Problem description: Every record below needs to be retyped exactly as it appears.

Supplied records:
________________________________________

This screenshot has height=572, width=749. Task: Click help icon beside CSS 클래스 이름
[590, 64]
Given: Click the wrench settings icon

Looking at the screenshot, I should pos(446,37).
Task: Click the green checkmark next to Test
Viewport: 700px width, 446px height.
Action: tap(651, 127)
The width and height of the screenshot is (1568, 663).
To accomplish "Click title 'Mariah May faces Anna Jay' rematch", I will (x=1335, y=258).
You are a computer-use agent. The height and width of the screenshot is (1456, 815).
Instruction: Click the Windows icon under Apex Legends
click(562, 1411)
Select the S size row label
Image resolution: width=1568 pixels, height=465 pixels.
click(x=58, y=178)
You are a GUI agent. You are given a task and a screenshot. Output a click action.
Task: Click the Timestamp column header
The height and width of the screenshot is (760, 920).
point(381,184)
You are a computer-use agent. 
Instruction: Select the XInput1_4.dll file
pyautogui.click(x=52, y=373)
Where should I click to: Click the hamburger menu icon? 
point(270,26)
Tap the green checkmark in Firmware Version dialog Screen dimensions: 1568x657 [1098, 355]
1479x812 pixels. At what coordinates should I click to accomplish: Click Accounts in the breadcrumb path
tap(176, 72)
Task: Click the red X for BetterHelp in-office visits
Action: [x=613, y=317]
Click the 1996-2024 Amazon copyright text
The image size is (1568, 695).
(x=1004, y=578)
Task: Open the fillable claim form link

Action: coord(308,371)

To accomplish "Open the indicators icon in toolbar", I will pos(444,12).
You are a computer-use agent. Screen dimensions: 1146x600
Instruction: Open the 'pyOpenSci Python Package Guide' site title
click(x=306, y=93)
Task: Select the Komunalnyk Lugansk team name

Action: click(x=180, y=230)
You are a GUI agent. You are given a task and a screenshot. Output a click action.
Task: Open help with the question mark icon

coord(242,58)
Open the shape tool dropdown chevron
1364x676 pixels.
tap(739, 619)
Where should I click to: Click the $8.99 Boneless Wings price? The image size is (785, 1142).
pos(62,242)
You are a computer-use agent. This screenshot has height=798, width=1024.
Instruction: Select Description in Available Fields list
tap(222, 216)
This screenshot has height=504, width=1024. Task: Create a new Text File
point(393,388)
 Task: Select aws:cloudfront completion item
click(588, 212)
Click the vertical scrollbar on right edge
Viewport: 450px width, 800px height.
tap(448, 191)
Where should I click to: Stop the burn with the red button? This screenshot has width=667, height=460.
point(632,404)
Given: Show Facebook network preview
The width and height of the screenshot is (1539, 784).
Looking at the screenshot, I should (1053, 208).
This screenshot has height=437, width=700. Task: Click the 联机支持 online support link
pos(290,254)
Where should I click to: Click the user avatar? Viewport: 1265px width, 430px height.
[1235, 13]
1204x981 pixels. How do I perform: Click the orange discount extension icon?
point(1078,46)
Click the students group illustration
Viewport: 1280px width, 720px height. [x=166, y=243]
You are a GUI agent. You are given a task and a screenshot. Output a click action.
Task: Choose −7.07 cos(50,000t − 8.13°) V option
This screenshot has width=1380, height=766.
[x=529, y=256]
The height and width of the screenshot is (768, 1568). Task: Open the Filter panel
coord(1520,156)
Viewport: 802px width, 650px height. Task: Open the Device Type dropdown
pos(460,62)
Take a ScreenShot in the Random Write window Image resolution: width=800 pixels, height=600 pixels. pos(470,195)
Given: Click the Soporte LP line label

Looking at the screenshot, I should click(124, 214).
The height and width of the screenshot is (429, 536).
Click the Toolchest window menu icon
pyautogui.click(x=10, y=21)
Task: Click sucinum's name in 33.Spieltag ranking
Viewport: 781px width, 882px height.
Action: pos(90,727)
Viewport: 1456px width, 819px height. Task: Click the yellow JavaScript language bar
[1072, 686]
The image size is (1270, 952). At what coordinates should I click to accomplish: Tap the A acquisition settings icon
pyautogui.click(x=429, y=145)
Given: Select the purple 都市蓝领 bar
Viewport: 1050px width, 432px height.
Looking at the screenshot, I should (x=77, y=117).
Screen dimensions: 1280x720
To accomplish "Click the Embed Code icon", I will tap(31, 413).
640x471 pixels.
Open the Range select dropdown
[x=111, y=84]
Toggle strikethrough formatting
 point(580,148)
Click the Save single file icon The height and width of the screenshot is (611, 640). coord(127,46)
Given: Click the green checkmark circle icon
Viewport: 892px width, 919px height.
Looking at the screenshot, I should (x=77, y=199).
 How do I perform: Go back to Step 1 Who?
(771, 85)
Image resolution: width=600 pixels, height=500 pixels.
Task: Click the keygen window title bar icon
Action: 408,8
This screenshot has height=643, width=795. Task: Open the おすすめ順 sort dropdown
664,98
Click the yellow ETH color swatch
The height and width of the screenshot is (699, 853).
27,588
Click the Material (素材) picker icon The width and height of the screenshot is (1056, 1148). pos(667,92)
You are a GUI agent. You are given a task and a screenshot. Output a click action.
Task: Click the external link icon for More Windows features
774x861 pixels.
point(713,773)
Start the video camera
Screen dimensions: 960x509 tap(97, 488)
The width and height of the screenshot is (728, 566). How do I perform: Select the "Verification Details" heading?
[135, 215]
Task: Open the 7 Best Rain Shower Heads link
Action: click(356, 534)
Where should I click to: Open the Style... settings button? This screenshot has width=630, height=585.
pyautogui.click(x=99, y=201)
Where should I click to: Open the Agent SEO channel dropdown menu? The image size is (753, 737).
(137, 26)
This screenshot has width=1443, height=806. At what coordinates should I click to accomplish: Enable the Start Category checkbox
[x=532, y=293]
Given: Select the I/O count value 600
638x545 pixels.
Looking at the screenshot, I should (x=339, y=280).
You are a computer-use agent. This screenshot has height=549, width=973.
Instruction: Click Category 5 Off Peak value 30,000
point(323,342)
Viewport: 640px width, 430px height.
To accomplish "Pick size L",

________________________________________

Solution:
This screenshot has height=572, width=749. Task: Click help icon beside CSS 클래스 이름
[590, 64]
Given: Click the wrench settings icon

Looking at the screenshot, I should pos(446,37).
Task: Click the green checkmark next to Test
Viewport: 700px width, 446px height.
Action: tap(651, 127)
The width and height of the screenshot is (1568, 663).
To accomplish "Click title 'Mariah May faces Anna Jay' rematch", I will (x=1335, y=258).
You are a computer-use agent. The height and width of the screenshot is (1456, 815).
Instruction: Click the Windows icon under Apex Legends
click(562, 1411)
Select the S size row label
Image resolution: width=1568 pixels, height=465 pixels.
click(x=58, y=178)
You are a GUI agent. You are given a task and a screenshot. Output a click action.
Task: Click the Timestamp column header
The height and width of the screenshot is (760, 920).
point(381,184)
You are a computer-use agent. 
Instruction: Select the XInput1_4.dll file
pyautogui.click(x=52, y=373)
Where should I click to: Click the hamburger menu icon? 
point(270,26)
Tap the green checkmark in Firmware Version dialog Screen dimensions: 1568x657 [1098, 355]
1479x812 pixels. At what coordinates should I click to accomplish: Click Accounts in the breadcrumb path
tap(176, 72)
Task: Click the red X for BetterHelp in-office visits
Action: [x=613, y=317]
Click the 1996-2024 Amazon copyright text
The image size is (1568, 695).
(x=1004, y=578)
Task: Open the fillable claim form link

Action: coord(308,371)

To accomplish "Open the indicators icon in toolbar", I will pos(444,12).
You are a computer-use agent. Screen dimensions: 1146x600
Instruction: Open the 'pyOpenSci Python Package Guide' site title
click(x=306, y=93)
Task: Select the Komunalnyk Lugansk team name

Action: click(x=180, y=230)
You are a GUI agent. You are given a task and a screenshot. Output a click action.
Task: Open help with the question mark icon

coord(242,58)
Open the shape tool dropdown chevron
1364x676 pixels.
tap(739, 619)
Where should I click to: Click the $8.99 Boneless Wings price? The image size is (785, 1142).
pos(62,242)
You are a computer-use agent. This screenshot has height=798, width=1024.
Instruction: Select Description in Available Fields list
tap(222, 216)
This screenshot has height=504, width=1024. Task: Create a new Text File
point(393,388)
 Task: Select aws:cloudfront completion item
click(588, 212)
Click the vertical scrollbar on right edge
Viewport: 450px width, 800px height.
tap(448, 191)
Where should I click to: Stop the burn with the red button? This screenshot has width=667, height=460.
point(632,404)
Given: Show Facebook network preview
The width and height of the screenshot is (1539, 784).
Looking at the screenshot, I should (1053, 208).
This screenshot has height=437, width=700. Task: Click the 联机支持 online support link
pos(290,254)
Where should I click to: Click the user avatar? Viewport: 1265px width, 430px height.
[1235, 13]
1204x981 pixels. How do I perform: Click the orange discount extension icon?
point(1078,46)
Click the students group illustration
Viewport: 1280px width, 720px height. [x=166, y=243]
You are a GUI agent. You are given a task and a screenshot. Output a click action.
Task: Choose −7.07 cos(50,000t − 8.13°) V option
This screenshot has width=1380, height=766.
[x=529, y=256]
The height and width of the screenshot is (768, 1568). Task: Open the Filter panel
coord(1520,156)
Viewport: 802px width, 650px height. Task: Open the Device Type dropdown
pos(460,62)
Take a ScreenShot in the Random Write window Image resolution: width=800 pixels, height=600 pixels. pos(470,195)
Given: Click the Soporte LP line label

Looking at the screenshot, I should click(124, 214).
The height and width of the screenshot is (429, 536).
Click the Toolchest window menu icon
pyautogui.click(x=10, y=21)
Task: Click sucinum's name in 33.Spieltag ranking
Viewport: 781px width, 882px height.
Action: pos(90,727)
Viewport: 1456px width, 819px height. Task: Click the yellow JavaScript language bar
[1072, 686]
The image size is (1270, 952). At what coordinates should I click to accomplish: Tap the A acquisition settings icon
pyautogui.click(x=429, y=145)
Given: Select the purple 都市蓝领 bar
Viewport: 1050px width, 432px height.
Looking at the screenshot, I should (x=77, y=117).
Screen dimensions: 1280x720
To accomplish "Click the Embed Code icon", I will tap(31, 413).
640x471 pixels.
Open the Range select dropdown
[x=111, y=84]
Toggle strikethrough formatting
 point(580,148)
Click the Save single file icon The height and width of the screenshot is (611, 640). coord(127,46)
Given: Click the green checkmark circle icon
Viewport: 892px width, 919px height.
Looking at the screenshot, I should (x=77, y=199).
 How do I perform: Go back to Step 1 Who?
(771, 85)
Image resolution: width=600 pixels, height=500 pixels.
Task: Click the keygen window title bar icon
Action: 408,8
This screenshot has height=643, width=795. Task: Open the おすすめ順 sort dropdown
664,98
Click the yellow ETH color swatch
The height and width of the screenshot is (699, 853).
27,588
Click the Material (素材) picker icon The width and height of the screenshot is (1056, 1148). pos(667,92)
You are a GUI agent. You are given a task and a screenshot. Output a click action.
Task: Click the external link icon for More Windows features
774x861 pixels.
point(713,773)
Start the video camera
Screen dimensions: 960x509 tap(97, 488)
The width and height of the screenshot is (728, 566). How do I perform: Select the "Verification Details" heading?
[135, 215]
Task: Open the 7 Best Rain Shower Heads link
Action: click(356, 534)
Where should I click to: Open the Style... settings button? This screenshot has width=630, height=585.
pyautogui.click(x=99, y=201)
Where should I click to: Open the Agent SEO channel dropdown menu? The image size is (753, 737).
(137, 26)
This screenshot has width=1443, height=806. At what coordinates should I click to accomplish: Enable the Start Category checkbox
[x=532, y=293]
Given: Select the I/O count value 600
638x545 pixels.
Looking at the screenshot, I should (x=339, y=280).
You are a computer-use agent. This screenshot has height=549, width=973.
Instruction: Click Category 5 Off Peak value 30,000
point(323,342)
Viewport: 640px width, 430px height.
To accomplish "Pick size L",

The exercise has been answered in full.